On infrastructure, however, the Shanghai participants did collectively launch a "global infrastructure connectivity alliance initiative." On terrorist finance, green finance and climate change, they also departed from their dominant approach of review, research and report later to take new, urgently needed collective steps. They declared that "we are resolved to combat decisively terrorist financing," pledged to intensify their cooperation and asked the Financial Action Task Force that they dominated to intensify its work on tackling the terrorist financing "threats." On green finance, in order to address "pressing environmental challenges," they directed in detail the work of their new G20 Green Finance Study Group. They also promised that developed countries would provide financial support for the United Nations Paris Agreement on Climate Change through the Green Climate Fund.

Moreover, buried in the fine print at the end of the communiqué was a clear sign that China's ambitious top priority of transformative innovation to fuel a new generation of growth would soon get underway. The section on "Initiatives for Further Action" included: "We call on the [International Monetary Fund] and the [Organisation for Co-operation and Development] to continue to provide technical support and further work on the enhanced structural reform agenda, including updating the policy papers based on the proposals by China, the IMF and the OECD and members' feedbacks."

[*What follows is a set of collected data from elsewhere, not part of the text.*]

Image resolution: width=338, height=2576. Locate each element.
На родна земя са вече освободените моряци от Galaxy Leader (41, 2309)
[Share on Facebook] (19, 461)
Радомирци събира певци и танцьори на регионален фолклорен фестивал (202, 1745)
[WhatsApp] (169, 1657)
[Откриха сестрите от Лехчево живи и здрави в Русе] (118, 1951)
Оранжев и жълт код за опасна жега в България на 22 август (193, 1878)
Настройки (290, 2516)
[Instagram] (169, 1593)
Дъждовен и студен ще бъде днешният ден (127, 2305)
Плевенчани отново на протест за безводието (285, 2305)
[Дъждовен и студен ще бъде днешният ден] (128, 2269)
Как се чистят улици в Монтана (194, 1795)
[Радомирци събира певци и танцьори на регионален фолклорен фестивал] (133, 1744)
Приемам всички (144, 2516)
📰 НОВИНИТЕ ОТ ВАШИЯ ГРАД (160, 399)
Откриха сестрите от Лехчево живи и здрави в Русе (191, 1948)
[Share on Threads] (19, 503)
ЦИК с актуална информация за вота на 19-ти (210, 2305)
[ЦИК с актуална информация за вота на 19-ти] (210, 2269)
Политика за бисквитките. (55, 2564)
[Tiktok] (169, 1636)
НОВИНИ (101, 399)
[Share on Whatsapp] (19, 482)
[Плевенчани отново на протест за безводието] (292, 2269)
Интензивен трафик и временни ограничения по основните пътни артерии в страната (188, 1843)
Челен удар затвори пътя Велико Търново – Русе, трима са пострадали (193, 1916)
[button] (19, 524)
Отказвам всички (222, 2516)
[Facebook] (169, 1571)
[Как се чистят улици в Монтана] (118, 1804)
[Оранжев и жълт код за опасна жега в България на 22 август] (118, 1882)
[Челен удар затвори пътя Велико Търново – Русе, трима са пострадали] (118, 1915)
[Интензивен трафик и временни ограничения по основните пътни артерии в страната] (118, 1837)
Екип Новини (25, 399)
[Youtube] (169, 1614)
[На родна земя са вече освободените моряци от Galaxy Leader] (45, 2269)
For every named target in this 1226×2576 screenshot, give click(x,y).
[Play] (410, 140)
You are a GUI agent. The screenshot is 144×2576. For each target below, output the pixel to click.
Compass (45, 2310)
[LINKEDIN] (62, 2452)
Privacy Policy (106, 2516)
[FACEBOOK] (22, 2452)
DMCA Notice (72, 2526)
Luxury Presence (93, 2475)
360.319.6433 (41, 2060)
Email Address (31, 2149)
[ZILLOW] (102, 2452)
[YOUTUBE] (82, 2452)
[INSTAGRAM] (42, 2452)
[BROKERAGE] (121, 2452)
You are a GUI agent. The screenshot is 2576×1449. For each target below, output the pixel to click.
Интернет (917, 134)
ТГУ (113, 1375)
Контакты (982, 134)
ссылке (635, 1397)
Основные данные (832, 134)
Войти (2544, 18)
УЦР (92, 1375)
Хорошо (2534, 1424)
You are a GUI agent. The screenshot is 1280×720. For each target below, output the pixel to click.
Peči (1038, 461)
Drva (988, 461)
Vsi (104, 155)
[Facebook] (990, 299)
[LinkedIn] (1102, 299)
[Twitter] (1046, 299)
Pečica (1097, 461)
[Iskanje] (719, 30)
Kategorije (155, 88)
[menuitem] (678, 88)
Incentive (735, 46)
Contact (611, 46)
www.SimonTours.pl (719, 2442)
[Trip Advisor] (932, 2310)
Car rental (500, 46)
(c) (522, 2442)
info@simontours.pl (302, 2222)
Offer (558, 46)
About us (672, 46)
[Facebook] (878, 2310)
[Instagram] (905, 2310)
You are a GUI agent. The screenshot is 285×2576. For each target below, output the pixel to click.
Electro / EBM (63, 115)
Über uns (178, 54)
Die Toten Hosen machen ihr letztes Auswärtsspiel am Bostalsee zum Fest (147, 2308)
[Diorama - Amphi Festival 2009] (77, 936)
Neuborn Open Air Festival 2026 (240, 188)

Many will welcome China's leadership at Shanghai in broadening the G20 agenda to embrace the urgent global threats of terrorist finance and climate change and in offering cautious, consensus-oriented leadership to design and construct an innovative, transformative superhighway to generate sustained economic, environmental and social growth for the 21st-century world. In all, Shanghai will be a very good start to China's G20 in 2016, if the participants at Shanghai got their response to the vulnerable global economy right. If they did, the exchange rate and stock market instabilities and uncertainties of the summer of 2015 and January 2016 will not reappear and Shanghai's calm confidence will set a solid foundation for preparing and producing China's ambitious priorities for the leaders' Hangzhou Summit on September 4–5. But if not, Shanghai will be seen as a costly missed opportunity to meet the clear and present dangers of the moment and also get a fast start on the bold innovation agenda that China has properly put first for its year as G20 host.